[A83] Re: Groups
[Prev][Next][Index][Thread]
[A83] Re: Groups
I've thought of compression myself too. The best algorithm would probably be
LZ77. It's simple and effective, with fast decompression but slow
compression. Here's a description (by one "Joe D", describing the HPI archive
format used by Cavedog Entertainment's Total Annihilation):
The compression algorithm is a very basic sliding window compression scheme
from the LZ77 family using a 4095 byte history and matches from 2 to 17
bytes long.
The first byte is kind of a "tag" byte which determines if the next eight
pieces of data are literal bytes or history matches. Starting with the
least-significant bit, this tag byte is scanned to figure out what to do.
When the current bit is a zero, the next byte of the input is transfered
directly to the output and added to end of the history buffer.
When the current bit is a one, the next two bytes taken from the input are
used as a offset/length pair. The upper 12 bits are the offset into the
history buffer and the lower 4 bits are the length. [NOTE: Different numbers
of bits may be more effective.] If the offset is zero, the end of the input
data has been reached and the decompressor simply exits.
Since we can assume that there will be no matches with a length of zero
or only one byte, any match is a mimimum of two bytes so we just add two
to the length which extends our range from 0-15 to 2-17 bytes.

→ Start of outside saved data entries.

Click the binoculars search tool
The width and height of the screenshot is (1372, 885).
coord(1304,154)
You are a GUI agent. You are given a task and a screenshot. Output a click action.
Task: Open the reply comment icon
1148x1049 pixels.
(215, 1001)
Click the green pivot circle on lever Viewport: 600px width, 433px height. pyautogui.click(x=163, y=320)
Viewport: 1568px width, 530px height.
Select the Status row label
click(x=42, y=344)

[NOTE: 2 byte matches make little sense either, because the match code is
itself 2 bytes. Therefore, it would work better to add 3, getting 3-18 byte
matches.]
The match is then copied from the history buffer to the output and also added
onto the end of the history buffer to keep it in sync with the output.
[NOTE: The history number can't go over 4095 bytes. When it reaches that
number, things are dumped from the beginning. It makes sense for the history
buffer to actually be a pointer to the output, 4095 bytes back from the
current position, or at the beginning if less than 4095 bytes have been
decompressed.]
When all eight bits of the tag byte have been used, the mask is reset and
the next tag byte is loaded.